Seroja berlari dengan kecepatan penuh dalam dirinya. Selendang hijaunya berkibar
sepanjang teriakan orang-orang yang bernafsu ingin menghabisi dirinya. Sementara
aku yang sudah berlumuran darah, dibiarkan begitu saja di halaman rumah pak
Carik. Aku tidak berdaya mengejarnya. Tapi pikiranku sudah menghalangi niat
Seroja. Aku tahu ujung hutan itu lautan lepas yang barangkali saja, babi hutan dan
sekawanannya masih banyak berkeliaran. Monyet putih bermata bengas juga masih
asyik berpindah-pindah tempat dari pohon satu ke pohon lainnya. Lantas berlarian di
pasir pantai yang masih begitu muda, perawan, seperti juga Seroja.

**

"Aku menemukannya! Aku menemukannya!" Dalam kegelisahan, aku mendengar


Aidil berteriak-teriak semakin dekat suaranya. "Seroja?

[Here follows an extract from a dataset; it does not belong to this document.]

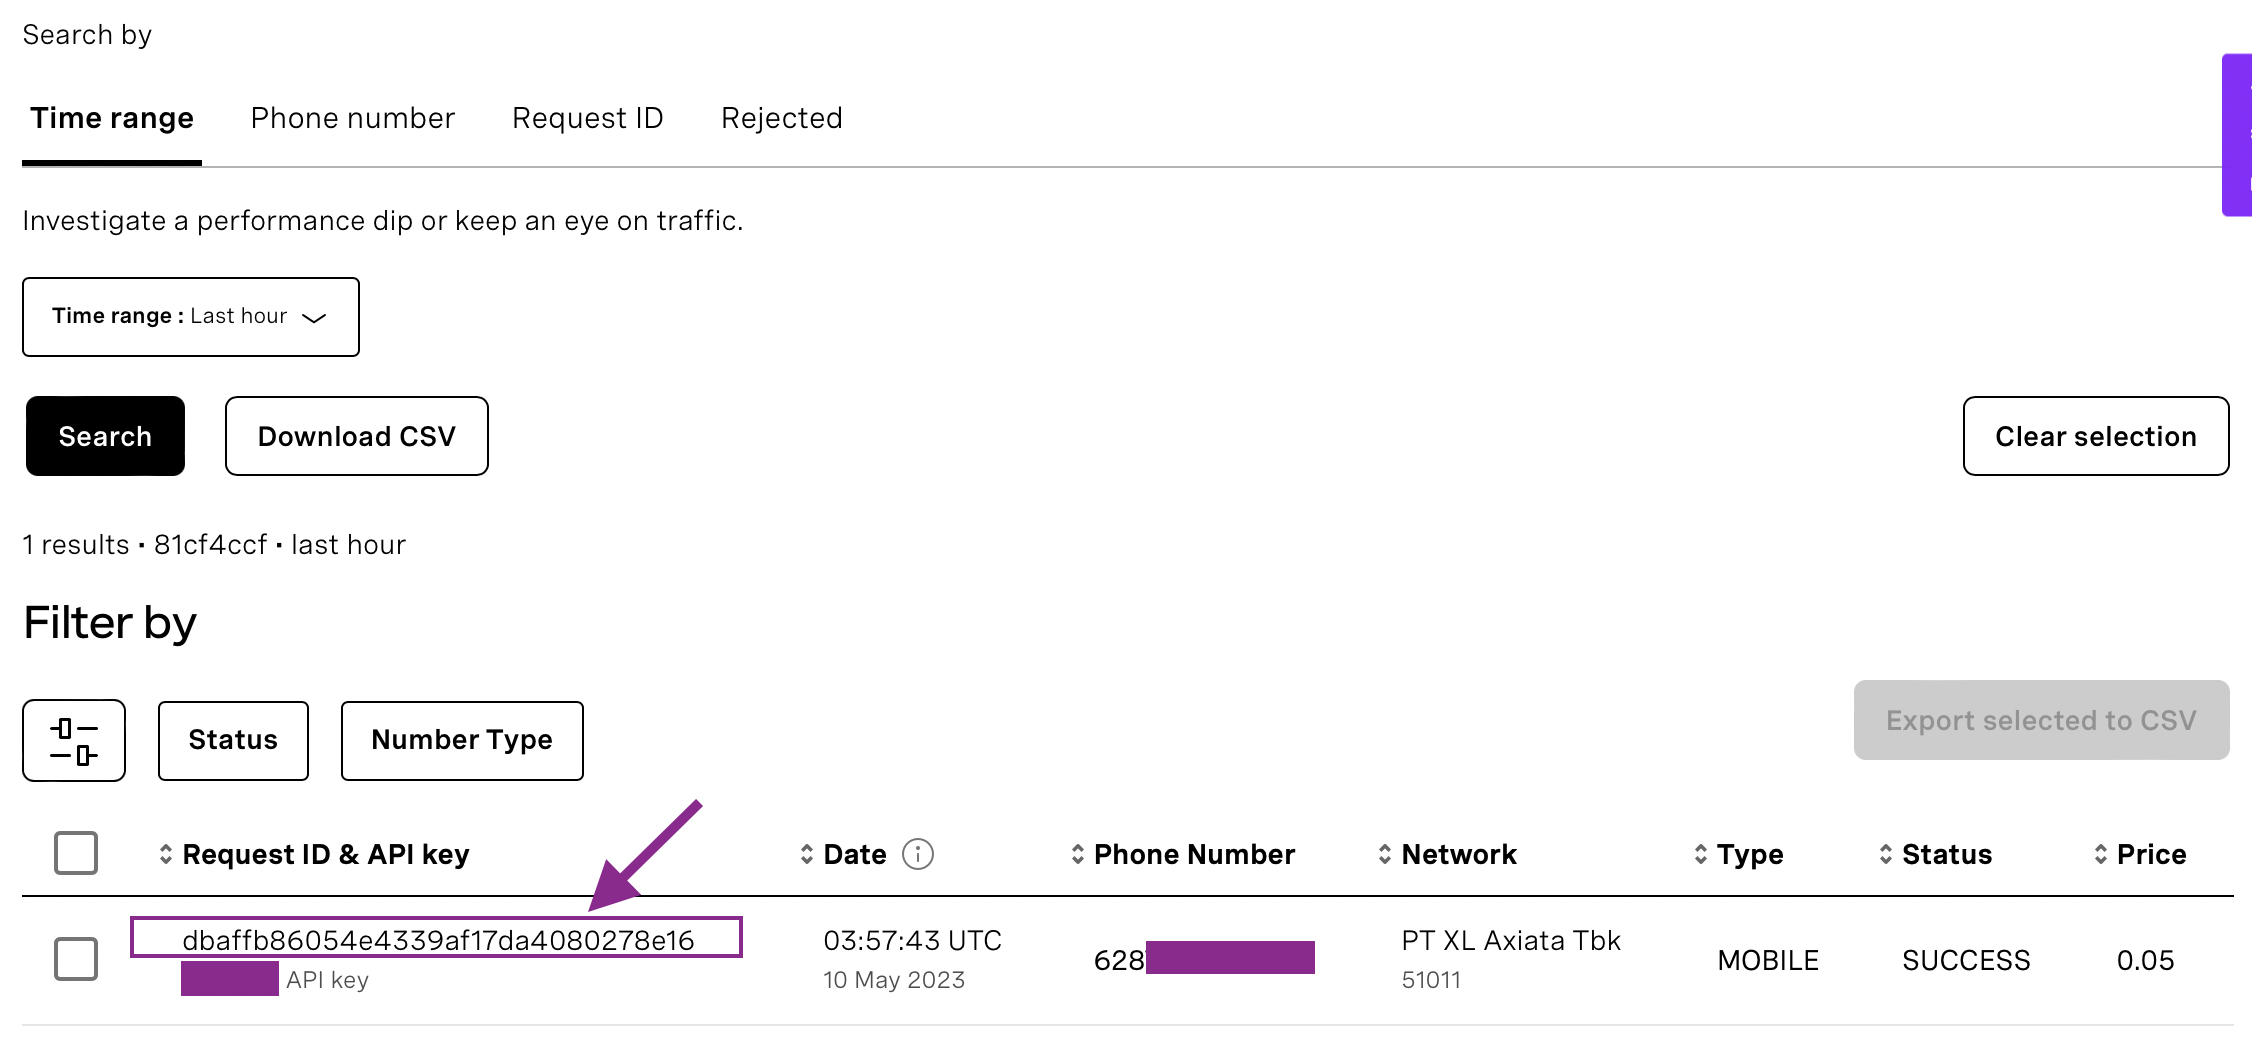Sort by Request ID & API key arrows

point(166,854)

Bagaimana keadaannya,
Dil?" Tanyaku sedikit gemetar. "Aku tak tahu. Aku hanya menemukan sepasang
sandal milik Seroja. Ini darahnya masih segar. Aku yakin, ia sengaja meninggalkan
sandalnya agar kita kehilangan jejak. Di dekat sandal ini juga, banyak pelepah daun
berserakan dan darah menempel di situ. Seroja sempat membersihkannya. Dan
meninggalkan sandalnya. Mungkin juga untukmu, Kelon." Senyumnya getir. Apa
maksud Aidil pada kalimat terakhirnya itu? Sialan!